Imagine if a jumbo jet crashed every day, killing all people on board. The aviation industry would be up in arms, calling for drastic reforms. The media would be all over it. People might not get on planes.
Yet today, it is estimated that an average of 200,000 people die a year in U.S. hospitals due to potentially preventable in-hospital medical errors.
My cousin Gayle was one of them. This past April, she went in for what was a routine procedure to check out what doctors thought was a clogged bile duct, but a piece of metal that had been left in from a previous surgery caused complications and she went into cardiac arrest.
Why isn’t the healthcare industry up in arms? Why isn’t the media all over this? Why are people still going to hospitals?
Ever since the Institute of Medicine’s report “To Err is Human” came out in 1999, the healthcare industry has been attempting to improve safety. The government even jumped in with it’s list of non-reimbursable “never events.”
More than a dozen years have passed since the IOM’s report, without much improvement. Many people are still dying in hospitals from preventable medical errors — even more than the IOM’s original estimate of 98,000 a year.
Some believe that the culprit might be the rise in the number of procedures, tests, and prescriptions that American doctors are recommending for fear of lawsuits. Because the more procedures, tests, and prescriptions that are ordered, the greater the possibility of error.
Whatever the reasons, we must do all that we can to make hospitals safer. And that includes using an evidence-based design process to design and build safer hospitals.
Recently, the Agency for Healthcare Research & Quality (AHRQ) and the Facility Guidelines Institute funded the development of a patient safety risk assessment toolkit to be used during the facility pre-design phase. The first deliverable of the project is a report that can be downloaded free from The Center for Health Design’s website.

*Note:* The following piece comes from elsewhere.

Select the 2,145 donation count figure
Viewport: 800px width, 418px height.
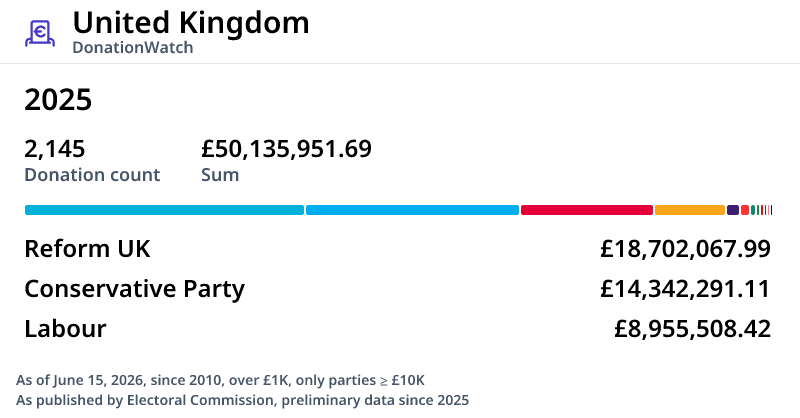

There’s a bunch of good information in the 117-page report, which offers a recap of a national two-day seminar held to develop consensus around important safety issues. Two things in particular stood out for me.
One is the development of a safe design roadmap/CEO checklist to facilitate communication and optimization of safe design principles. Senior leaders need to be aware of the impact of the physical environment on safety and be involved in the design process.
The other is the Design Framework and Considerations in Appendix V that includes a list of 10 issues related to the physical environment that affect safety — things like standardization, staff fatigue, visibility, noise, communication, sources of infection, environmental hazards, automation, family involvement, and adjacencies.
So, read the report. Or, hear the project team present some of the key findings from the report at the HEALTHCARE DESIGN conference this Monday, November 5 at 4:45 p.m. And look for more tools to come out of this project.